For the outcome "secondary diseases", IQWiG therefore recognizes an indication of a benefit for sofosbuvir. No quantitative conclusion on harm possible

The data on side effects contained in the dossier could only be assessed to a limited extent. The manufacturer presented these data on the basis of the proportions of patients with at least one event. However, this type of analysis is only suitable to a limited extent because the observation period of the patients was different in the two study arms.

Severe adverse events only occurred once in each of the two study arms. A statistically significant difference in the outcome "treatment discontinuation due to adverse events" in favour of sofosbuvir was not robust in the sensitivity analyses performed by IQWiG. With regard to side effects, IQWiG therefore considers the added benefit as not proven.

Overall positive effect remains

For treatment-naive patients with genotype 2 chronic hepatitis C, an overall positive effect of sofosbuvir in comparison with the appropriate comparator therapy remains with regard to serious secondary diseases. The extent of this added benefit - which was determined with the surrogate "SVR" - is non-quantifiable, however, because it is unclear how often the development of liver cancer can in fact be prevented. With regard to side effects, an assessment was only possible to a limited extent. Greater harm from sofosbuvir is unlikely, however, so that it would not be justified to downgrade the added benefit.

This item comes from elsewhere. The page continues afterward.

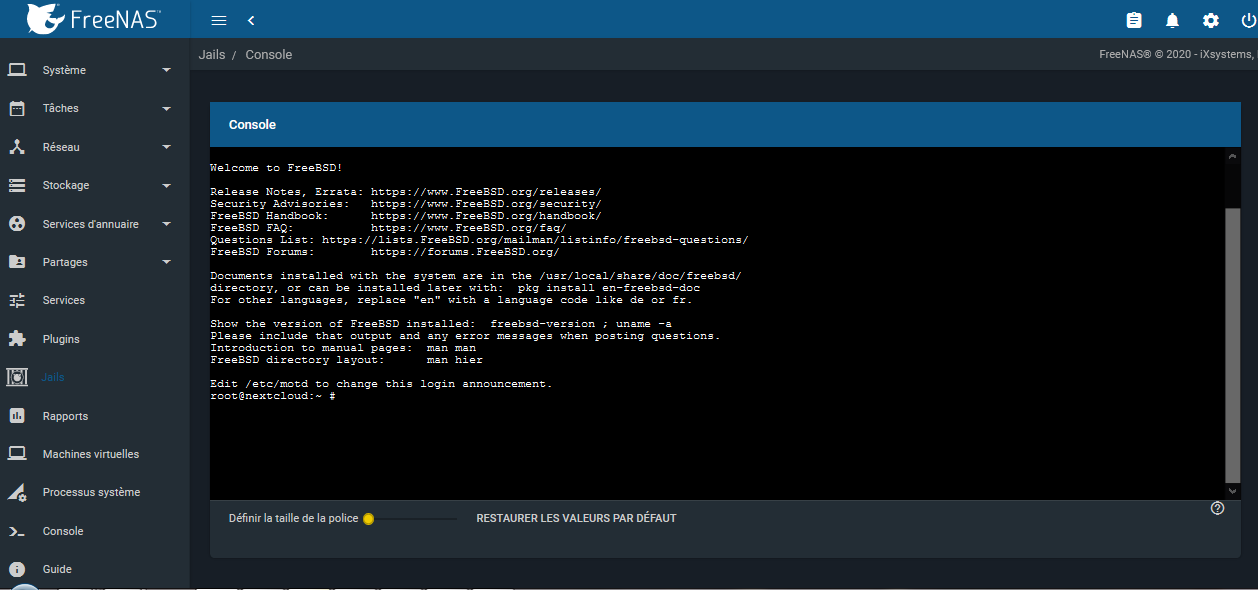This screenshot has height=590, width=1258.
Task: Expand the Partages dropdown arrow
Action: (166, 263)
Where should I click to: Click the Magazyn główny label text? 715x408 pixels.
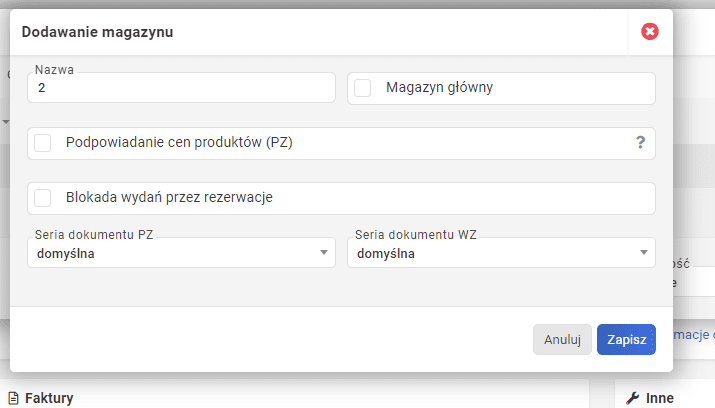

G-BA decides on the extent of added benefit

The dossier assessment is part of the overall procedure for early benefit assessments supervised by the G-BA. After publication of the manufacturer's dossier and IQWiG's assessment, the G-BA conducts a commenting procedure, which may provide further information and result in a change to the benefit assessment. The G-BA then decides on the extent of the added benefit, thus completing the early benefit assessment.